__Passage provided__:
——————————
Backgrounds: Spontaneous micro-aggregation of platelets (SMAP) is frequently observed in stroke patients and is a trigger for the additional development of larger thrombi. We tested the hypothesis that SMAP may predict clinical outcome in acute ischemic stroke patients.
Methods and results: Consecutive acute ischemic stroke patients (n = 358) who were transferred to our hospital within 24 hours after its onset were enrolled. Peripheral venous blood was sampled to measure various parameters when they arrived. SMAP was correlated with plasma brain natriuretic peptide and diastolic blood pressure positively, and with serum albumin and body weight negatively. Multivariable Cox regression analysis showed that only serum albumin was an independent predictor of the SMAP (P = .0023). The proportion of patients who were functionally independent (score 0-2 on the modified Rankin Scales) at discharge was lower in the third tertile of SMAP (higher level) as compared with the first and the second tertiles in ischemic stroke (odds ratio [OR], 5.76; 95 % confidence interval [CI], 3.31-10.05; P < .0001) and atherothrombotic stroke (P = .02 by chi-square test). The lower proportion of patients achieving independence was found in the first tertile of serum albumin (lower level) as compared with the second and third tertiles in ischemic (OR, 4.60; 95% CI, 2.66-7.95; P < .0001), atherothrombotic, and cardioembolic stroke (P = .004 and P < .0001 by chi-square test). On logistic regression analysis, SMAP and serum albumin remained independent predictors of poor outcome in ischemic stroke.
——————————
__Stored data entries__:

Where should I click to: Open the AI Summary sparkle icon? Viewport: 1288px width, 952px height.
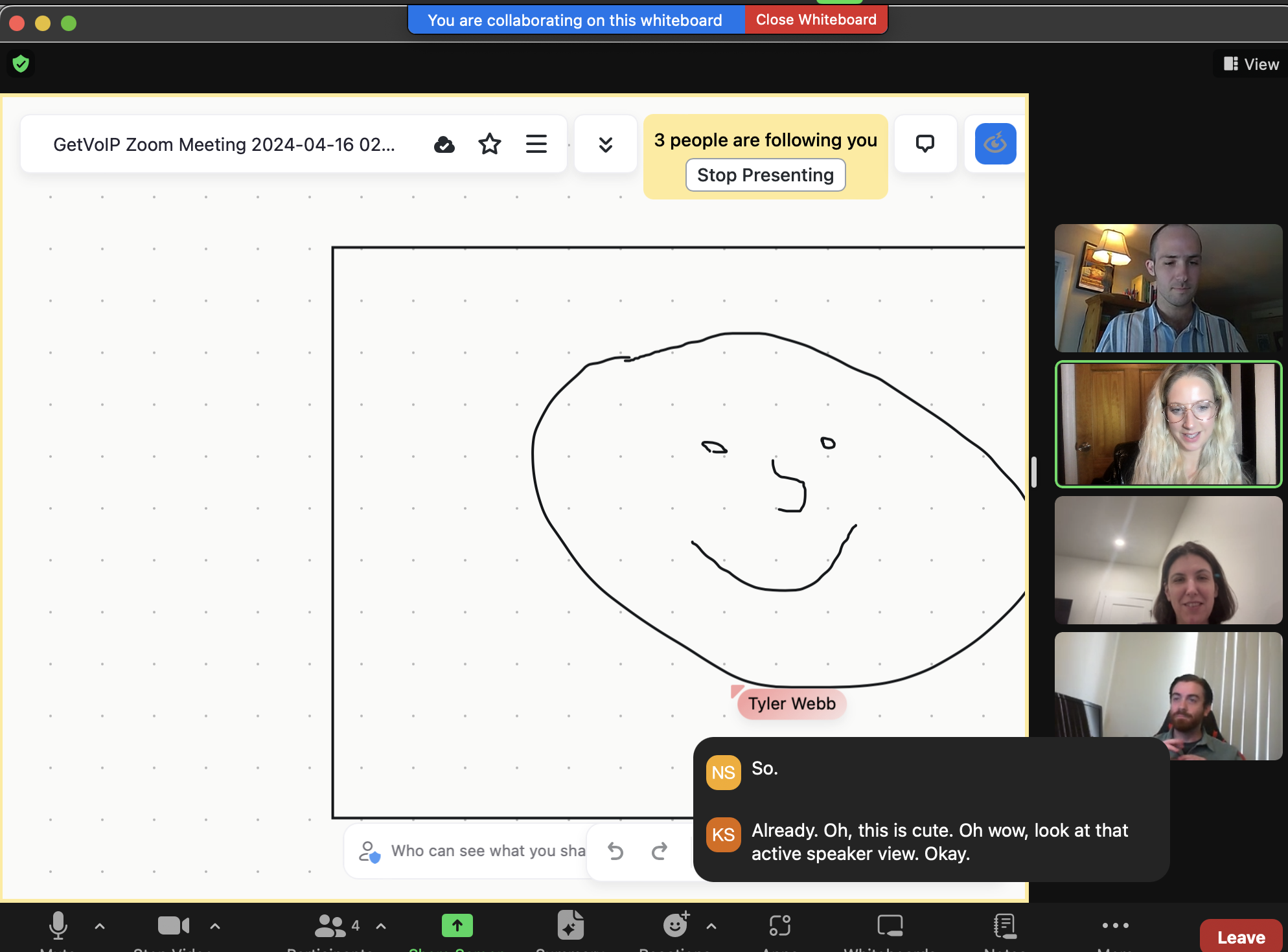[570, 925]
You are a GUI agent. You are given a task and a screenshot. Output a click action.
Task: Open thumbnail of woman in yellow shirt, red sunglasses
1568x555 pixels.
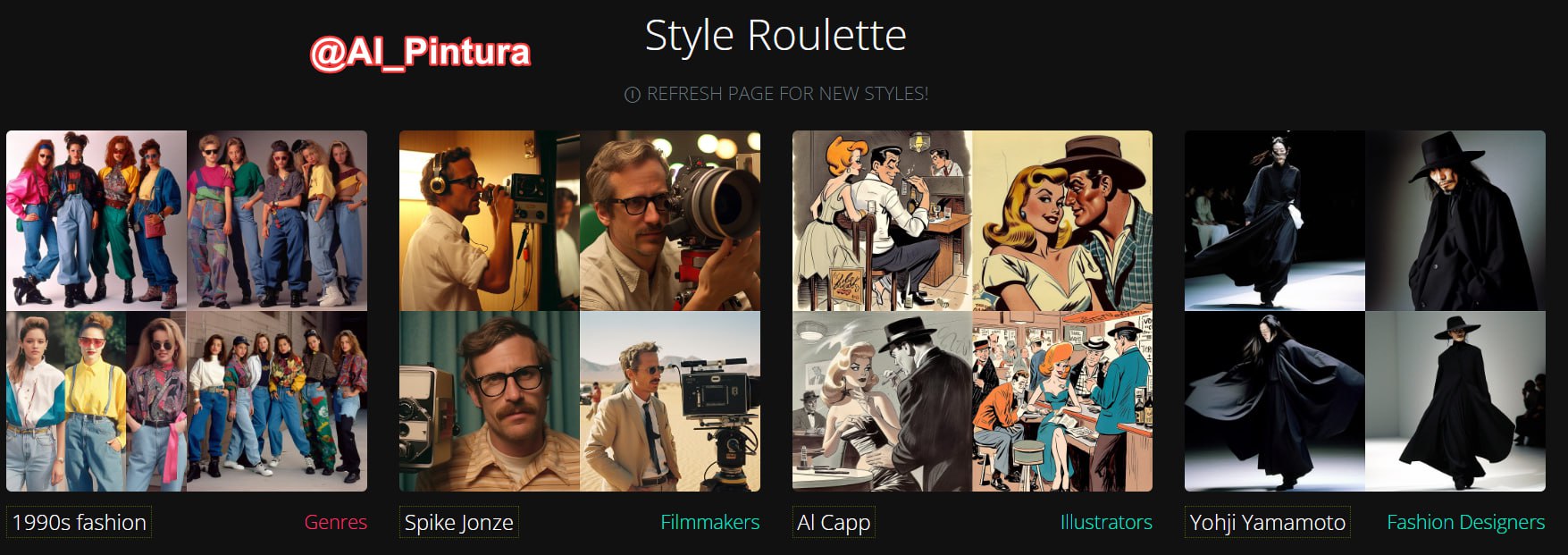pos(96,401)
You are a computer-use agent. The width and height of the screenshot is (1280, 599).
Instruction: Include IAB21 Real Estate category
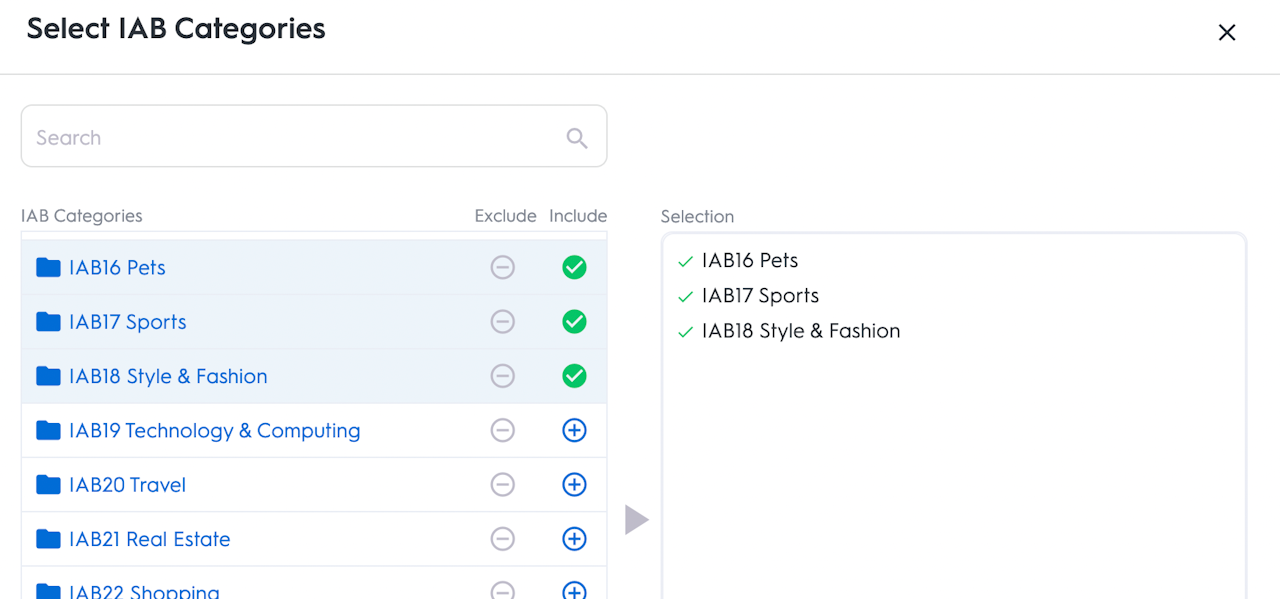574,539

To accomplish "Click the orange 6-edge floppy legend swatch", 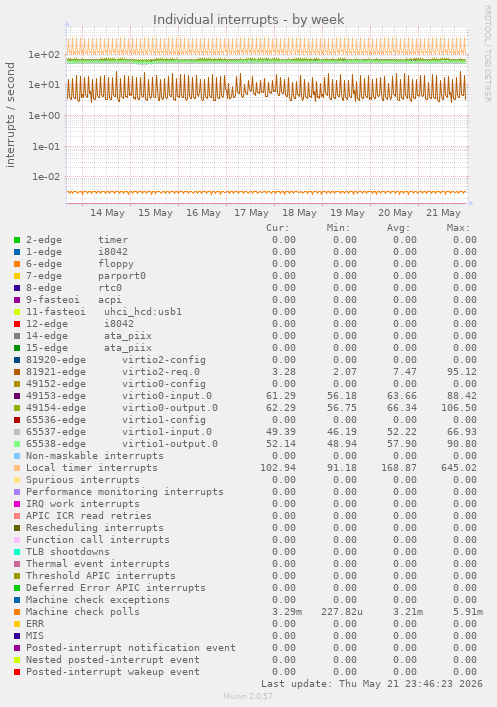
——————————
__Required actions__:
#1 Condense the stroke abstract's paragraph beginning "Methods and results:" into a bulleted list that keeps its main findings.
#2 Print the part of the stroke abstract starting with "Backgrounds: Spontaneous micro-aggregation" and going on through "ischemic stroke patients.", word for word.
These items were drawn from a different source than the stroke abstract.

__Results of the exercise__:
#1
- Enrolled 358 consecutive acute ischemic stroke patients transferred within 24 hours of onset. Peripheral venous blood was sampled on arrival.
- SMAP correlated positively with plasma brain natriuretic peptide and diastolic blood pressure. It correlated negatively with serum albumin and body weight.
- In multivariable Cox regression, only serum albumin independently predicted SMAP (P = .0023).
- Fewer patients were functionally independent at discharge (modified Rankin Scale 0-2) in the highest SMAP tertile than in the first and second tertiles:
  - ischemic stroke: OR 5.76; 95% CI 3.31-10.05; P < .0001
  - atherothrombotic stroke: P = .02 by chi-square test
- Fewer patients achieved independence in the lowest serum albumin tertile than in the second and third tertiles:
  - ischemic stroke: OR 4.60; 95% CI 2.66-7.95; P < .0001
  - atherothrombotic stroke: P = .004 by chi-square test
  - cardioembolic stroke: P < .0001 by chi-square test
- In logistic regression, SMAP and serum albumin remained independent predictors of poor outcome in ischemic stroke.

#2
Backgrounds: Spontaneous micro-aggregation of platelets (SMAP) is frequently observed in stroke patients and is a trigger for the additional development of larger thrombi. We tested the hypothesis that SMAP may predict clinical outcome in acute ischemic stroke patients.